I recently started playing someone like this. We play for funsie, so there are shots that come up I try some thing on and they do not always work, but this is how I learn.

Whenever he starts with the "you shoulda's" I stop playing for fun and he ends up racking more meaning I'm winning more than him.

After a few session of this, he has caught on. He doesn't say much anymore cause he now knows I can win when I want too.

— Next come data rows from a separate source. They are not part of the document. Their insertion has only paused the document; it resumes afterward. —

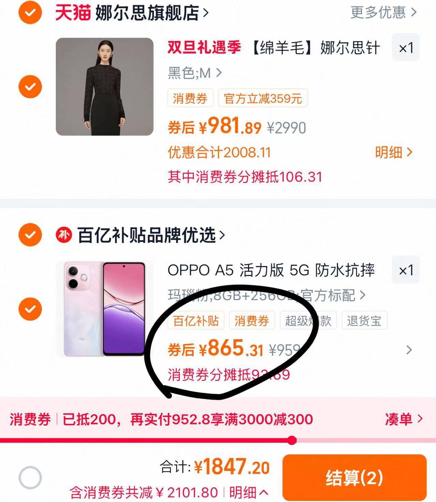Deselect the wool sweater item checkbox
The height and width of the screenshot is (502, 436).
pos(30,86)
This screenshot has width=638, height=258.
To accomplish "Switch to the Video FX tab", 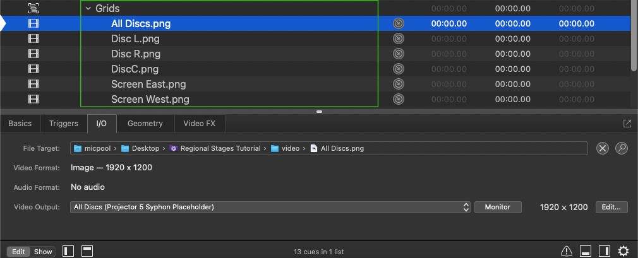I will [200, 124].
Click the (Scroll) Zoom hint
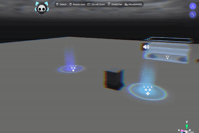This screenshot has height=133, width=199. coord(96,4)
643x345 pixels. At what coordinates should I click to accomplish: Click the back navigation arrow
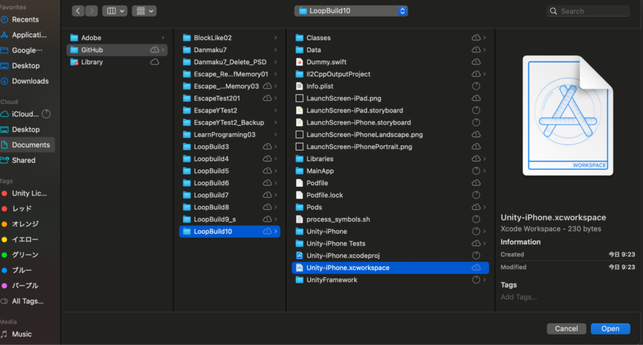coord(78,11)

Your level of play is all that is needed to say anything.
 
I was watching a good friend and player hit the balls one afternoon and he hadn't missed a shot in like 20 minutes when some 'ol boy that can't run 5 balls
walks over a says, "Want me to show you what you're doing wrong?" To which my friend replied, " Well, I can tell you one thing I did wrong was to let you walk over here.
Now go back where you were." I laughed my ass off. :lol:
 
Make sure you have eye contact then quietly give him an unwavering stare while you mentally rip the limbs from his body.
 
Ask him," Do you know what the big end of this stick is for?" ( If you're losing) If your winning just laugh.
 
What are some good responses for the guy that sits at the table and tries to tell you what you do wrong after every shot... It gets old and I'm looking for some spiteful responses :grin:

I usually say "Efren, just stfu! You're an annoying sob."
That seems to keep him quiet.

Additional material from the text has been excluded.